[Saved data entries]
+---+

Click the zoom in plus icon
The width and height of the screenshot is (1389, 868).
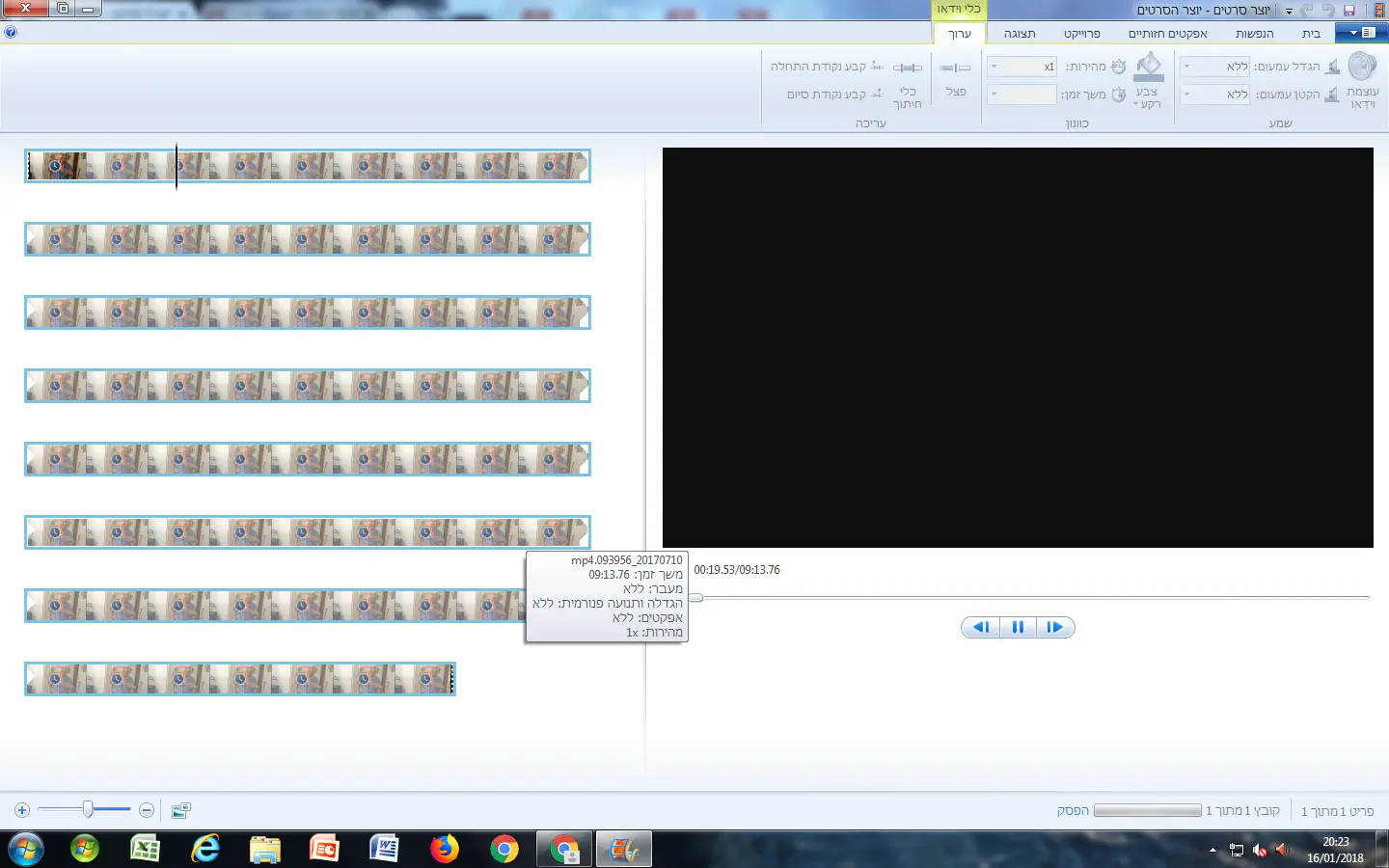pyautogui.click(x=22, y=810)
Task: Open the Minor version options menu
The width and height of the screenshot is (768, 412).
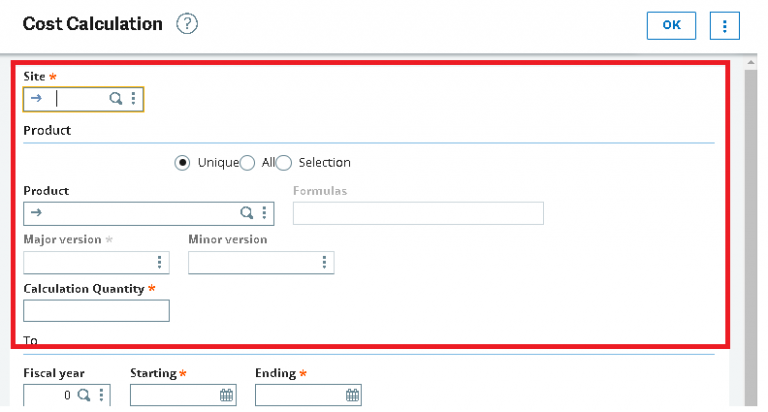Action: coord(324,262)
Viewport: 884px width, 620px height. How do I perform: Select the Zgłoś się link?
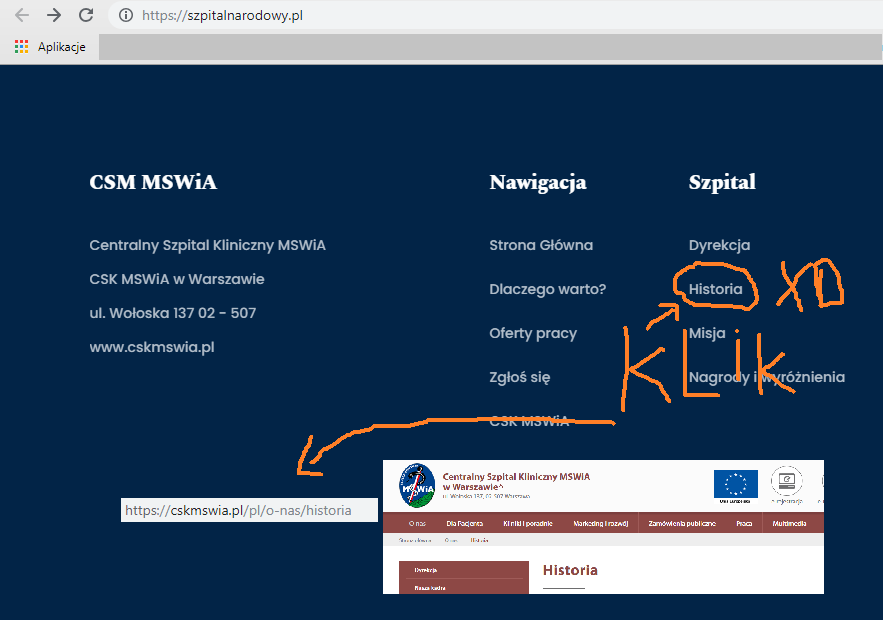[x=519, y=377]
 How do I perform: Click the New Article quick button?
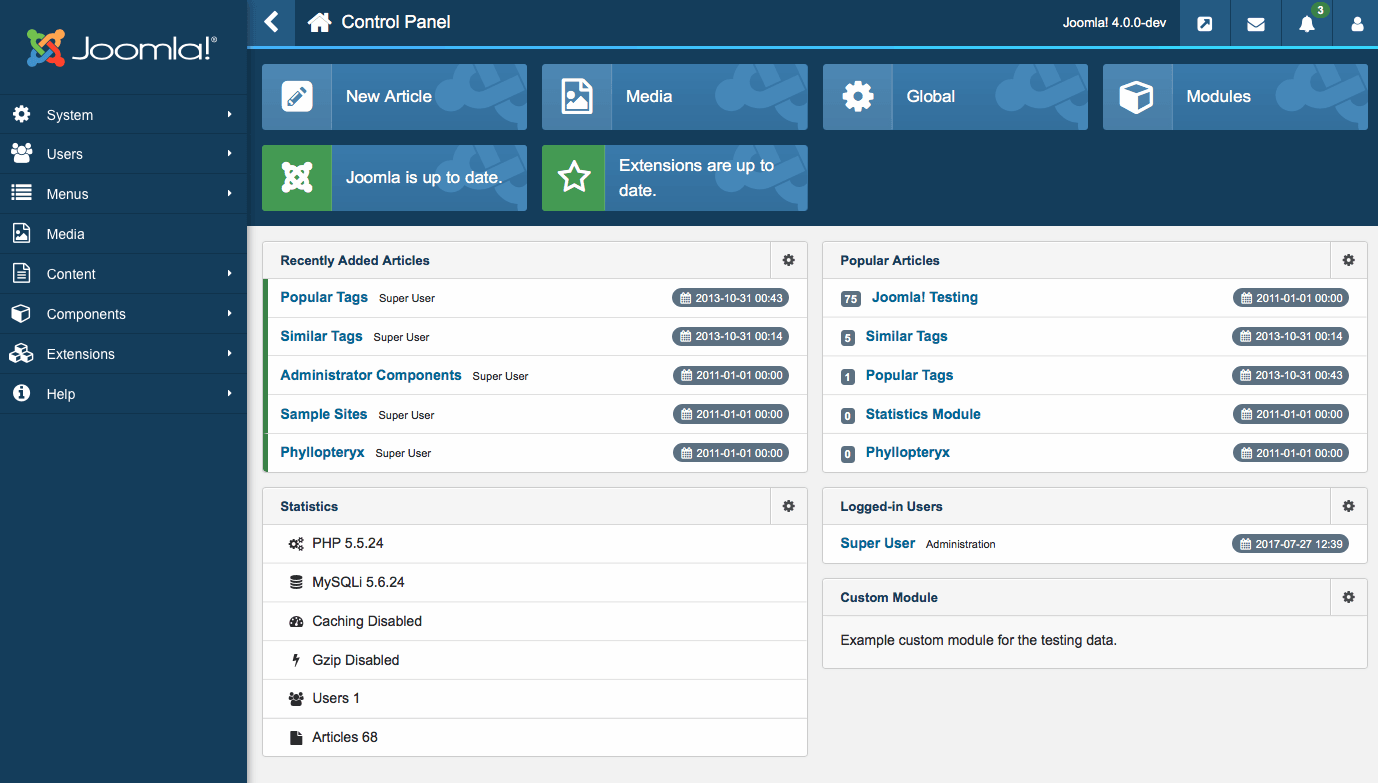coord(394,97)
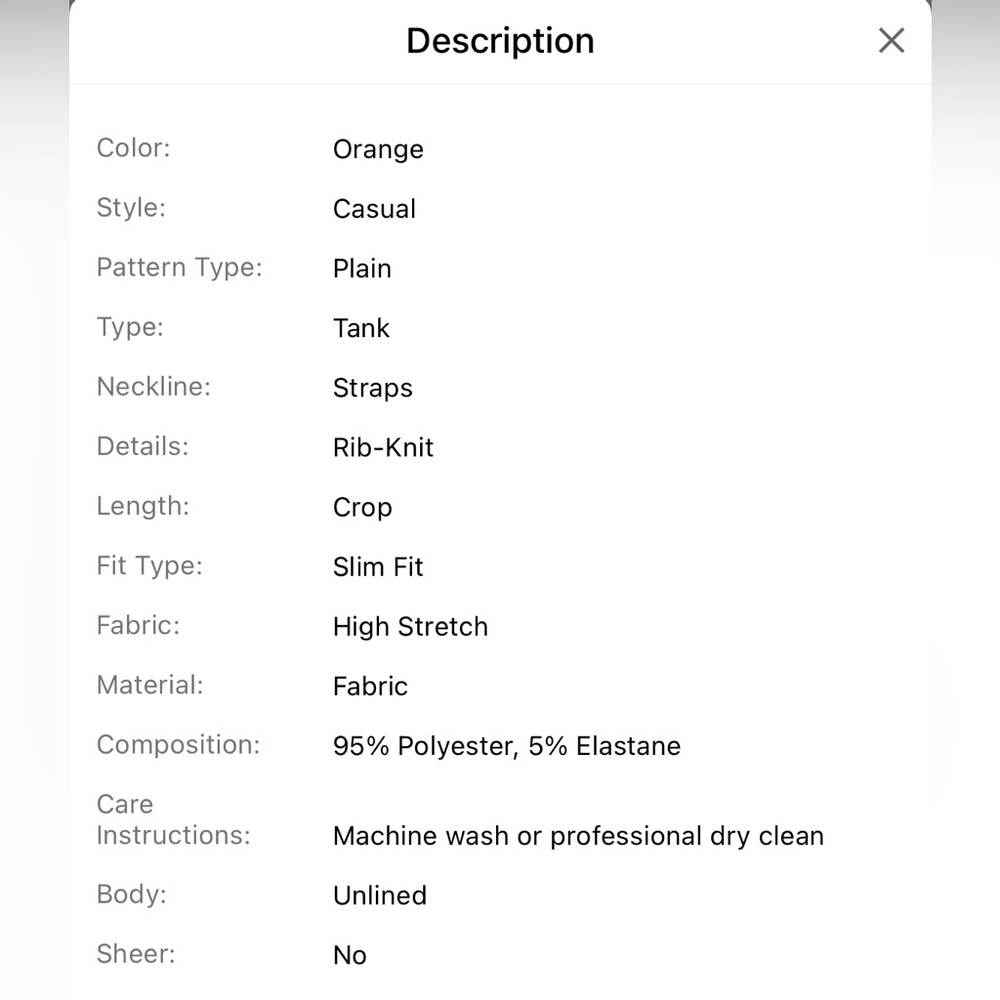1000x1000 pixels.
Task: Click the Orange color value
Action: pos(378,150)
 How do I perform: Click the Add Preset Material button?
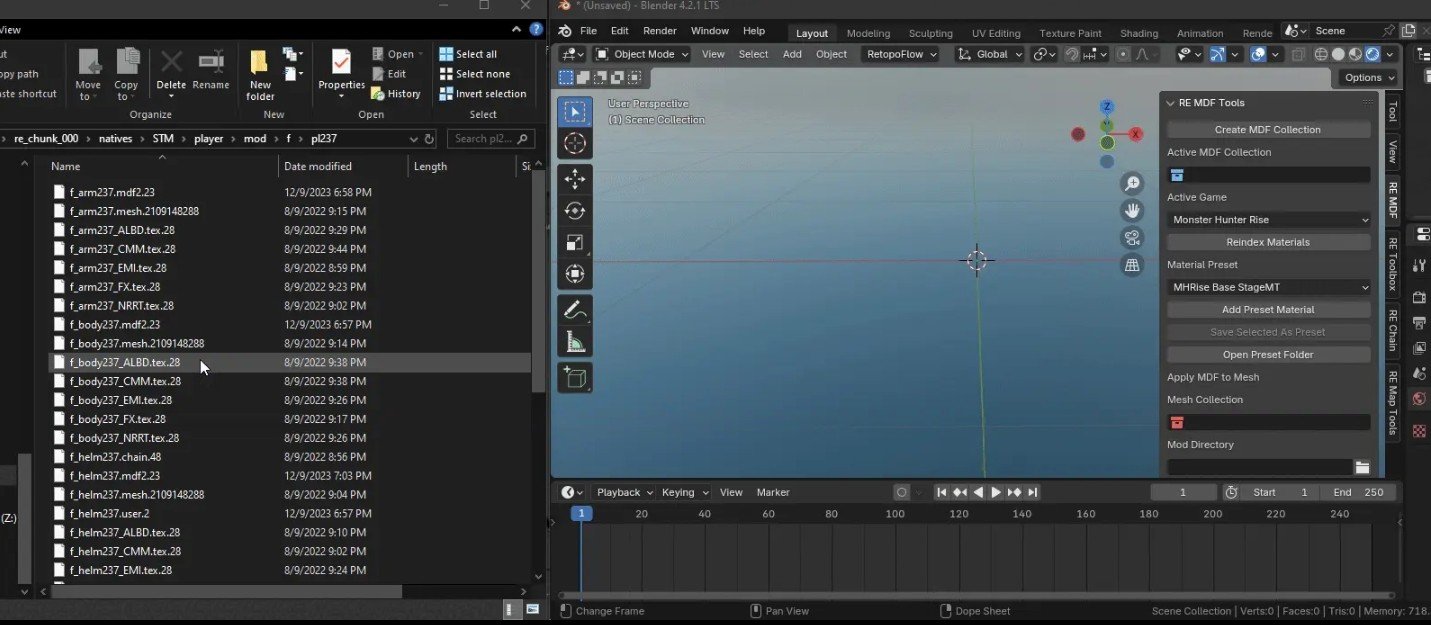(x=1268, y=310)
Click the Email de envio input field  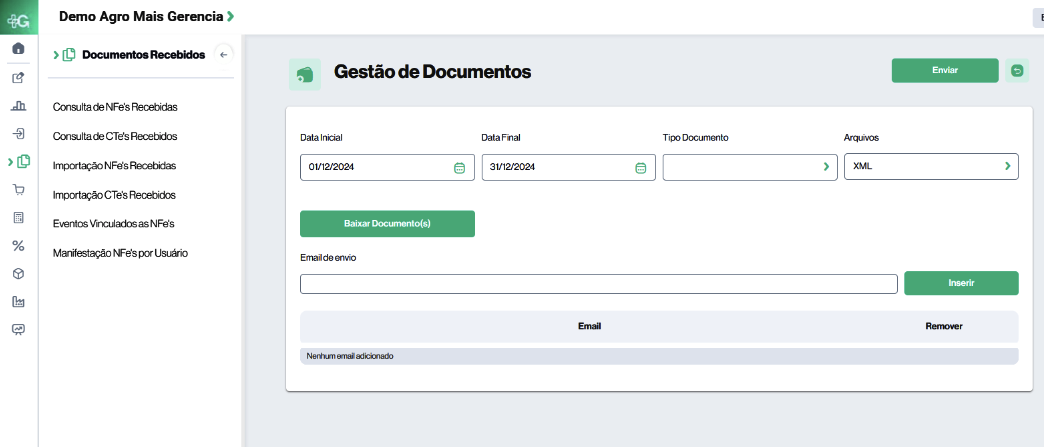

+---+

→ GOAL OF THE EXERCISE
Beginning with the line that contains "The width and height of the screenshot is (768, 412)." and ending with the last line of the data, transcribe each line exactly; pictures stay out.

→ SOLUTION TO THIS PROBLEM
The width and height of the screenshot is (768, 412).
Action: coord(324,262)
Viewport: 884px width, 620px height. How do I perform: Select the Zgłoś się link?
[x=519, y=377]
 How do I perform: Click the New Article quick button?
coord(394,97)
1000x1000 pixels.
Task: Click the Orange color value
Action: pos(378,150)
 How do I perform: Click the Add Preset Material button?
(x=1268, y=310)
Click the Email de envio input field  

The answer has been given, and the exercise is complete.